Stable Isotope Probing Identifies Novel m-Xylene Degraders in Soil Microcosms from Contaminated and Uncontaminated Sites

The remediation of groundwater contaminated with benzene, toluene, ethylbenzene, and the xylenes (BTEX) typically involves in situ biodegradation. Although the mechanisms of aerobic BTEX biodegradation in laboratory cultures have been well studied, less is known about the microorganisms responsible in mixed culture samples or at contaminated sites. In this study, the microorganisms responsible for in situ degradation within mixed culture samples were investigated using the molecular method stable isotope probing (SIP). For this, m-xylene was utilized as a model BTEX contaminant. Specifically, DNA-based SIP was utilized to identify active m-xylene degraders in microcosms constructed with soil from three sources (a gasoline-contaminated site and two agricultural sites).
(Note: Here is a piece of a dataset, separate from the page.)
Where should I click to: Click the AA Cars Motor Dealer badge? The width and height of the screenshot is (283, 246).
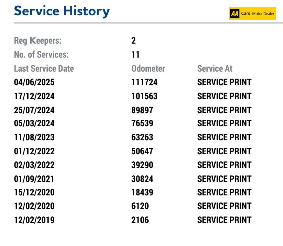[x=252, y=14]
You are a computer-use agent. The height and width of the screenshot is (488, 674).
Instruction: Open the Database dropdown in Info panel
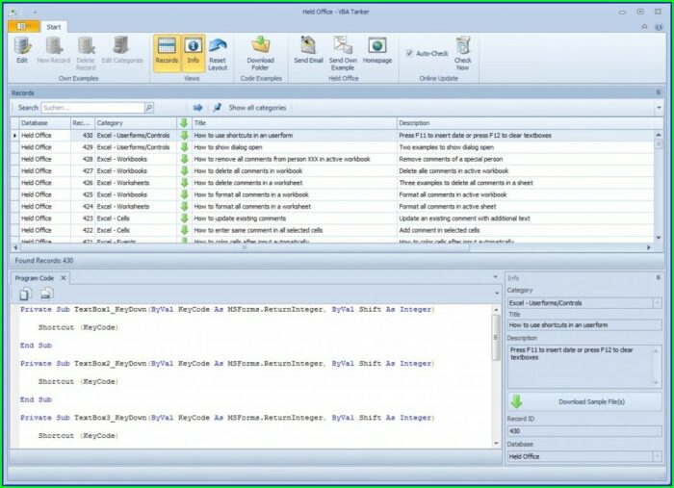pyautogui.click(x=658, y=456)
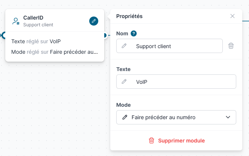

Replicate microcosms were amended with either labeled (C-13) or unlabeled m-xylene, and the extracted DNA samples were ultracentrifuged, fractioned, and subjected to terminal restriction fragment length polymorphism (TRFLP). The dominant m-xylene degraders (responsible for C-13 uptake) were determined by comparing relative abundance of TRFLP phylotypes in heavy fractions of labeled m-xylene (C-13) amended samples to the controls (from unlabeled m-xylene amended samples). Four phylotypes were identified as the dominant m-xylene degrading species, falling within either the beta Proteobacteria or the Bacilli. Of these, two 16S rRNA gene sequences were highly novel, displaying very limited similarity (94% and 90%) to any previously reported 16S rRNA gene sequence. Further, three of these phylotypes fell within genera with limited or no previous links to BTEX degradation, suggesting much information is still to be gained concerning the identity of microorganisms responsible for degradation within mixed culture samples.